>>>

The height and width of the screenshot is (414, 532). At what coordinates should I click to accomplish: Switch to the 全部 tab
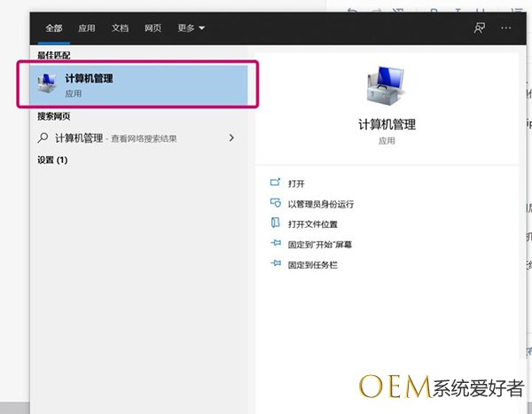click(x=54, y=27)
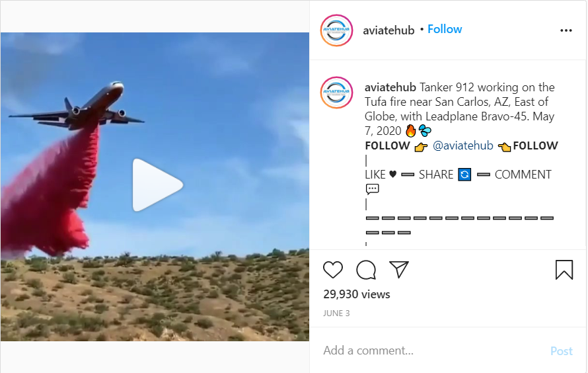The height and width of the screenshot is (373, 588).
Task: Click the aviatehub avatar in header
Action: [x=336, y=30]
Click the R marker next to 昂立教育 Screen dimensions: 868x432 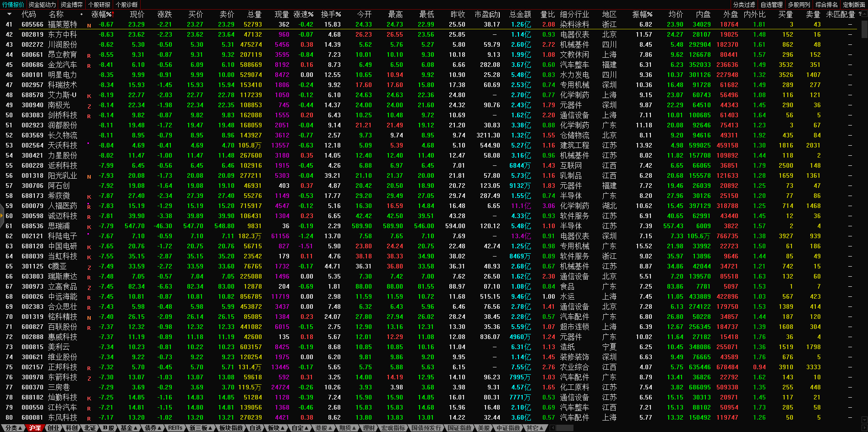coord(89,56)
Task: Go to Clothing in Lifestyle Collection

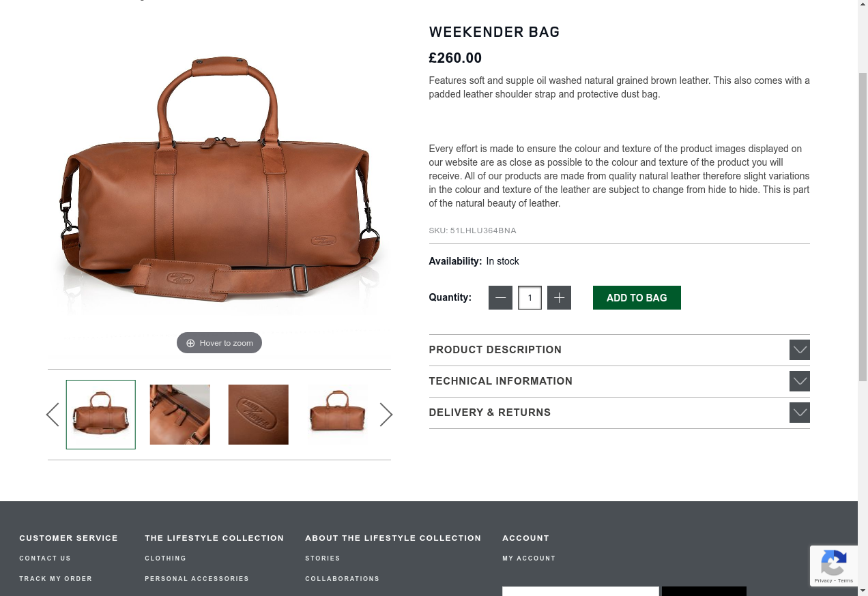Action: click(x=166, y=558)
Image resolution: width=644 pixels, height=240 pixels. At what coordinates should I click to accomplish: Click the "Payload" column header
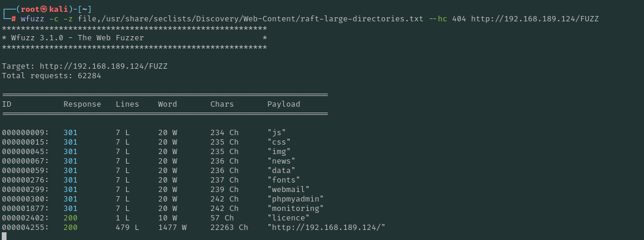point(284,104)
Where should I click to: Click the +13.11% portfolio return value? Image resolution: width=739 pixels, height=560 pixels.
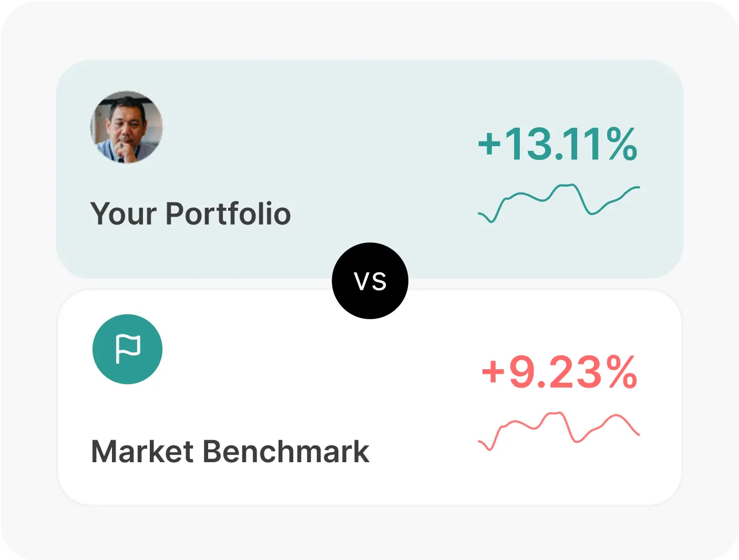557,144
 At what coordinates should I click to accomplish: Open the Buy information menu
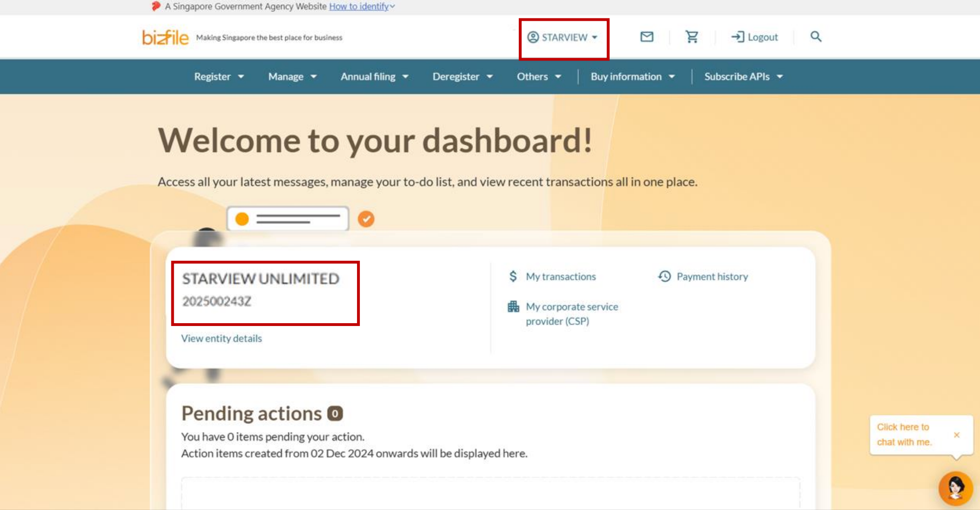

<<<

| What is required |
Copy out exactly, without any pictures, the lines above that begin at the one with "Image resolution: width=644" and end at the last line of the listing.

| Answer to this exercise |
Image resolution: width=644 pixels, height=240 pixels. At what coordinates should I click to accomplish: Click the "Payload" column header
point(284,104)
Where should I click to: Click the +13.11% portfolio return value? Image resolution: width=739 pixels, height=560 pixels.
557,144
 At what coordinates should I click to accomplish: Open the Buy information menu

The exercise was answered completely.